1. Initialize a Sandbox Configuration

rwx sandbox init

This creates .rwx/sandbox.yml with a starter template. Customize it for your project's environment—the same task definitions you'd use for CI work here.

A minimal sandbox configuration looks like this:

on:
  cli:
    init:
      commit-sha: ${{ event.git.sha }}

base:
  image: ubuntu:24.04
  config: rwx/base 1.0.0

tasks:
  - key: code
    call: git/clone 2.0.3
    with:
      preserve-git-dir: true
      repository: https://github.com/your-org/your-repo.git
      ref: ${{ init.commit-sha }}
      github-token: ${{ github.token }}

  - key: sandbox
    use: code
    run: rwx-sandbox

A more complex example with language dependencies and background processes can be seen below.

2. Execute Commands in the Sandbox

rwx sandbox exec -- npm test

Your local changes are automatically synced up to the sandbox before execution, and synced back down after execution. The sandbox persists between commands, so subsequent calls reuse the same environment.

Working with Coding Agents

Parallel Agents with Git Worktrees

Sandboxes are uniquely identified by working directory, git branch, and config file. This means agents running in separate git worktrees automatically get isolated sandboxes:

repo/               → sandbox A
repo-worktree-1/    → sandbox B
repo-worktree-2/    → sandbox C

Each agent can execute commands in its own sandbox without interference.

Teaching Your Agent About Sandboxes

Consider defining a custom skill that tells your coding agent how to use RWX sandboxes:

---
name: rwx-sandbox
description: Run commands in RWX cloud sandbox.
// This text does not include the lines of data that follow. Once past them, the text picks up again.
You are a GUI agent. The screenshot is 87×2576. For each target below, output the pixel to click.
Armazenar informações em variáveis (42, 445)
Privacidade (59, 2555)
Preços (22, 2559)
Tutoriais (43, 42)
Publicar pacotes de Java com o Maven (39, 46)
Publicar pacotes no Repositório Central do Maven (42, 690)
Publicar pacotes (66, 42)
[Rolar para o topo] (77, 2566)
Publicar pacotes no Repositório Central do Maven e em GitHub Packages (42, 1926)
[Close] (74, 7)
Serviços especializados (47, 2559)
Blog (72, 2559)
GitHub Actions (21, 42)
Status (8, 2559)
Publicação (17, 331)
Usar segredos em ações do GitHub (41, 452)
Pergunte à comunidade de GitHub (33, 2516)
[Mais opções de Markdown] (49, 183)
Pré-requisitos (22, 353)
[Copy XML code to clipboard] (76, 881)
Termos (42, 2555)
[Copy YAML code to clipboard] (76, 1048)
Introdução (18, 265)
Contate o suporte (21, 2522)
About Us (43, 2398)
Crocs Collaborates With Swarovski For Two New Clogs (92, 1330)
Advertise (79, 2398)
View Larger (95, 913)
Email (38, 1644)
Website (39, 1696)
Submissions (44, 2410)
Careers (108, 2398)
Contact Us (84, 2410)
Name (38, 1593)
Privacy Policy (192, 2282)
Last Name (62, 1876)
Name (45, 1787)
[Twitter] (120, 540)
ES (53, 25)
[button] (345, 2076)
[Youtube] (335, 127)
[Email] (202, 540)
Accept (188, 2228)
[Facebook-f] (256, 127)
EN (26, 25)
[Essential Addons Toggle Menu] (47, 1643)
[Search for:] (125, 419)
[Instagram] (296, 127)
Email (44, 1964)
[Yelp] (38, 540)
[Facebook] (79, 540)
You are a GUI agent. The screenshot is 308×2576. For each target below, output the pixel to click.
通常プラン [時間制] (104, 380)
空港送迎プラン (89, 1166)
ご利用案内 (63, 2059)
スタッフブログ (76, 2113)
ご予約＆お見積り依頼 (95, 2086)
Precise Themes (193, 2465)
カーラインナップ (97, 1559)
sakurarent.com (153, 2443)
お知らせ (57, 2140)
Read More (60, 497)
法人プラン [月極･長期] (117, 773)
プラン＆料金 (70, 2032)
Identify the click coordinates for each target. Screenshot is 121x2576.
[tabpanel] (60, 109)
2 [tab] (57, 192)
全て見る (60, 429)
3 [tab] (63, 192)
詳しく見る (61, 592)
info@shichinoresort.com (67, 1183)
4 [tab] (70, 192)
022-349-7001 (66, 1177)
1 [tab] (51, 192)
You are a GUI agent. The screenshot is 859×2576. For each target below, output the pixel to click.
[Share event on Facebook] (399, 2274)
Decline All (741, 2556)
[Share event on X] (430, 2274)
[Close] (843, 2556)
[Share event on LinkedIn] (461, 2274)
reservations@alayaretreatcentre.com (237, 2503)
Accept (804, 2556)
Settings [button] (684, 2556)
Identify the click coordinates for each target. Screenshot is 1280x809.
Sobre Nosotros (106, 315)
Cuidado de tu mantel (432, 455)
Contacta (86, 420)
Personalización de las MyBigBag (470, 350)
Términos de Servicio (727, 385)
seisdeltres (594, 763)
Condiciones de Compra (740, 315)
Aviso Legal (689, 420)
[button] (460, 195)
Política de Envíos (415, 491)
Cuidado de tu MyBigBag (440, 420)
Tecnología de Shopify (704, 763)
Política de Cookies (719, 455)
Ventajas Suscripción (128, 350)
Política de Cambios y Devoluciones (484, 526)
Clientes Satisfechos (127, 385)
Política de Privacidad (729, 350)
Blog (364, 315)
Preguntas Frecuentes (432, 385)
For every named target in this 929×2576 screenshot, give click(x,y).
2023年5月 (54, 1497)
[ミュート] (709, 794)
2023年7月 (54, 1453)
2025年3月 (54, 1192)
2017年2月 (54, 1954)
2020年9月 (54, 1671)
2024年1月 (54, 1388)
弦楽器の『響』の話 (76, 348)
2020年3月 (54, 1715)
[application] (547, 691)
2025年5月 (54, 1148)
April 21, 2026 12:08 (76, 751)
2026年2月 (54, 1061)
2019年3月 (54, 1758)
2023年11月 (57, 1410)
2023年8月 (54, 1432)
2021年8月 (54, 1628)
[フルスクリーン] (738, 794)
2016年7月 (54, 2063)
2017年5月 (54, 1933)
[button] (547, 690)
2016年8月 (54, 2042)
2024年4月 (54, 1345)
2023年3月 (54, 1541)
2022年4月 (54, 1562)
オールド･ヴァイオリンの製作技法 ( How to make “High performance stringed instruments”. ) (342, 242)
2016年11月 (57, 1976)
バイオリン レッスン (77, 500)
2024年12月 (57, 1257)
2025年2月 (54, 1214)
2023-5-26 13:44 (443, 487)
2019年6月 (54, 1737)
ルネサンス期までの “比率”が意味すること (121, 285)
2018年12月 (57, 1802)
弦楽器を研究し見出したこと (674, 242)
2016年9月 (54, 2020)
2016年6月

Use when user mentions "sandbox".
---

# RWX Sandbox

Run `rwx sandbox --help` for command documentation. Use `--help` on subcommands for details.

When finished using the sandbox, run `rwx sandbox stop`.

Pre-warming Sandboxes

For environments with complex startup (background services, large dependencies), pre-start the sandbox:

rwx sandbox start --wait

Most of the time, lazy startup is fast enough thanks to content-based caching—but pre-warming can help when you need the environment immediately available.

Managing Sandboxes

List all running sandboxes:

rwx sandbox list

Stop the current sandbox:

rwx sandbox stop

Stop all sandboxes:

rwx sandbox stop --all

Reset to a fresh state (discarding any changes):

rwx sandbox reset

Sandboxes automatically stop after 30 minutes of inactivity, but the rwx-sandbox directive in the sandbox.yml file supports the following flags for customizing the timeout:

FlagDefaultDescription
--attachment-timeout30mHow long to wait for a user to attach to the sandbox before stopping it
--session-timeout30mMaximum duration of the sandbox session once attached

Timeouts are specified as durations like 5m or 1h.

Example with Language Dependencies and Background Processes

Below is a more complete/realistic example of a sandbox.yml file that includes language dependencies and background processes.

on:
  cli:
    init:
      commit-sha: ${{ event.git.sha }}

base:
  image: ubuntu:24.04
  config: rwx/base 1.0.0

tasks:
  - key: code
    call: git/clone 2.0.3
    with:
      preserve-git-dir: true
      repository: https://github.com/your-org/your-repo.git
      ref: ${{ init.commit-sha }}
      github-token: ${{ github.token }}

  - key: tool-versions
    use: code
    call: rwx/tool-versions 1.0.6
    filter:
      - .tool-versions

  - key: node
    call: nodejs/install 1.1.11
    with:
      node-version: ${{ tasks.tool-versions.values.node }}

  - key: npm-install
    use: [code, node]
    run: npm install
    filter:
      - package.json
      - package-lock.json

  - key: docker-images
    use: code
    docker: preserve-data
    run: docker compose pull
    filter:
      - docker-compose.yml

  - key: sandbox
    use: [code, docker-images, npm-install]
    docker: true
    background-processes:
      - key: start-databases
        run: docker compose up
        ready-check: rwx-docker-ready-check
    run: |
      npm run migrate
      rwx-sandbox

For more complex setups, reference the CI workflow guide.